Вдова опустила руки на стол, подняла голову и продолжала дрожащим от слез голосом:
– Свадьбу мы справили весело. Пора было возвращаться. На равнине нас застигла жесточайшая буря! Петар укрыл меня всем, что у нас было из одежды, а сам сидел в экипаже в одном камзоле. Я его укоряла за эту безрассудность, но он только смеялся. Поздно ночью приехали мы в Чаковец и остановились на ночлег. Я написала письмо Гашо, как вдруг Петар стал жаловаться на колотье. Он лег. Голова у него горела, как в огне. Он начал бредить. Я переполошилась, послала в Зрин за лекарем. Но было уже поздно. Через три часа он скончался. И вот он, вот! Мертвый! Горе мне, боже мой, умер! Ох, за что я так наказана?

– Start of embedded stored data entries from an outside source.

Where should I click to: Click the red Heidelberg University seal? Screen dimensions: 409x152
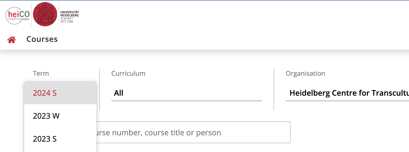click(45, 14)
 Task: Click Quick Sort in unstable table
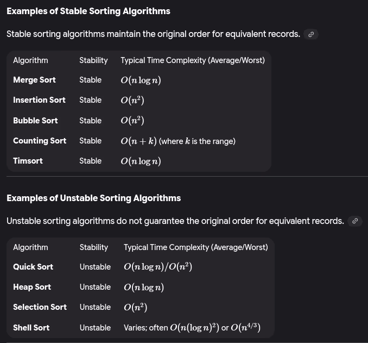(33, 267)
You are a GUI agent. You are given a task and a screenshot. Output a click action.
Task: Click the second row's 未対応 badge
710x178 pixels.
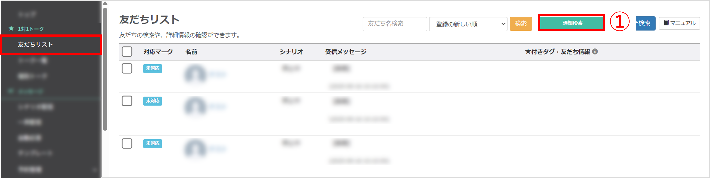[152, 101]
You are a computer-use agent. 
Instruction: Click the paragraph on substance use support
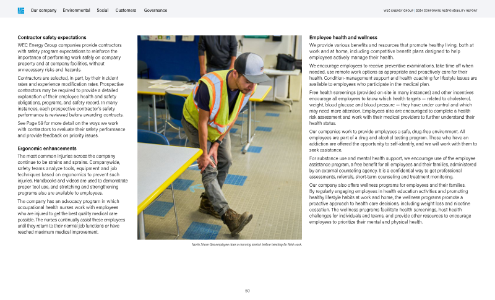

– Господин Тахи, – сказал вполголоса Гашо, подойдя к суседскому хозяину, – прошу вас, помогите нам в эти тяжелые минуты.
– Я, – пробормотал Тахи, – да я сам должен искать помощи. Бан Петар Эрдеди умер, мои расчеты рухнули. Что теперь будет?
Гашо отвел сестру в спальню. Тахи и Елена остались одни у гроба. Она подошла к мужу и положила ему руку на плечо.
– Господин Фране, – сказала она тихо, – не думаете ли вы, что этот гроб – перст божий для нас?
Но Тахи, сердито пожав плечами, ответил:
– Госпожа Елена, мне кажется, что вы опять говорите словами этого проклятого брдовацкого попа.
– Memento mori![57] – раздался в дверях проникновенный голос. Вошел священник, маленького роста, с длинной черной бородой, – епископ Джюро Драшкович. – До меня дошла грустная весть, что всемогущему угодно было в этот роковой час отнять у королевства его главу. Я пришел посетить эти печальные чертоги и помолиться о душе покойника.
Драшкович преклонил колени перед гробом и начал вслух молиться, и, когда оп громко промолвил: «Аминь», Ферко Тахи почувствовал, как у него сжалось сердце.
В то время как над Загребом разносился печальный звон колоколов, возвещая, что королевство потеряло бана, в доме брдовацкого священника сидели двое: сам священник Иван Бабич и мирянин – высокий, статный человек, с живыми карими глазами и длинными усами, с открытым, смелым выражением лица. Это был господин Степан Грдак из Филетинца, крижевацкий дворянин, посланец его королевского величества.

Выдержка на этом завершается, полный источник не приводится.